Уникальным рассказ Толстой делает сама Толстая. Ее авторский персонаж подминает под себя повествование, и то, что ведется от себя, и то, что – от других. Распоряжаясь текстом в одиночку, она не дает спуска своим героям. Без ее ведома герой рта не смеет открыть. У Толстой нет, как, скажем, у Довлатова, подслушанных реплик. Чужое слово в рассказ проникает лишь с ее разрешения и только после того, как автор перекладывает его на свой язык. Поэтому у Толстой не может быть диалога. Все здесь говорят одинаково, обычно – молча, про себя. Текст составляют перемежающиеся внутренние монологи, которые Толстая сдает напрокат персонажам, чтобы они стали героями.

В сущности, они даже не ведают, что говорят, ибо за них чревовещает автор. Вот голос старой Шуры: «Так и умер, царствие ему небесное. А третий муж был не очень». А вот что они говорят уже вместе с автором: «Крым, тринадцатый год, полосатое солнце сквозь жалюзи распиливает на кусочки белый выскобленный пол» («Милая Шура»). Соскользнув с изложения событий в их изображение, рассказ открывается, как в кино, где черно-белый пролог срывается в цветной эпизод. Первый вводит нас в настоящее время, второй переносит в восстановленное – вспомненное – прошлое.


Любимое наклонение Толстой – повелительное. «Смотри скорее, пока не погасло!», «Нет, постойте, дайте вас рассмотреть!», – то ли просит, то ли приказывает автор. И еще она постоянно задает вопросы: «Если ли среди них тот, кто тебе нужен?», «Сколько было Соне лет?» («Соня»). Никто, кроме Толстой, не может ответить, но как раз она не торопится это сделать, позволяя рассказу медленно рассказывать себя ее словами.

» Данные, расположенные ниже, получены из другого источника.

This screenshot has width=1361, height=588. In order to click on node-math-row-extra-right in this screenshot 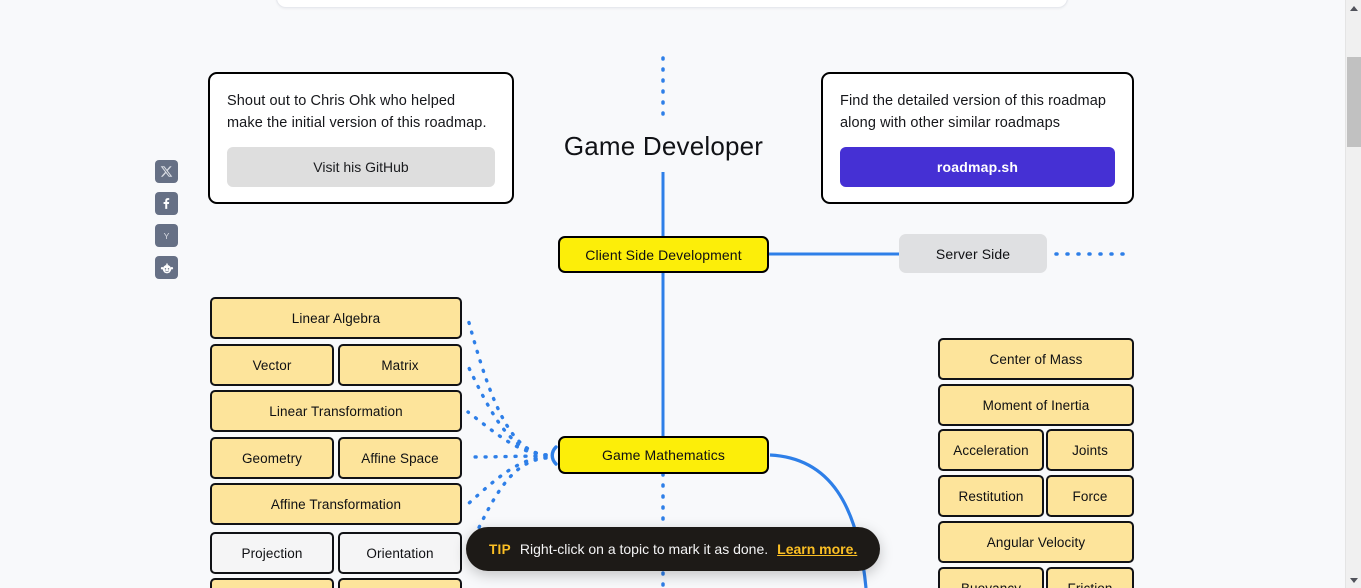, I will do `click(400, 583)`.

Дело в том, что Толстая пренебрегает грубым произволом вымысла. Она доверяет только тому достоверному материалу, что поставляет память. Вспоминая, она, как учил Платон, соприкасается с подлинной реальностью. Возможно, та ждет нас на небе, но здесь, на земле, метафизика начинается с порога, отделяющего жизнь от памяти.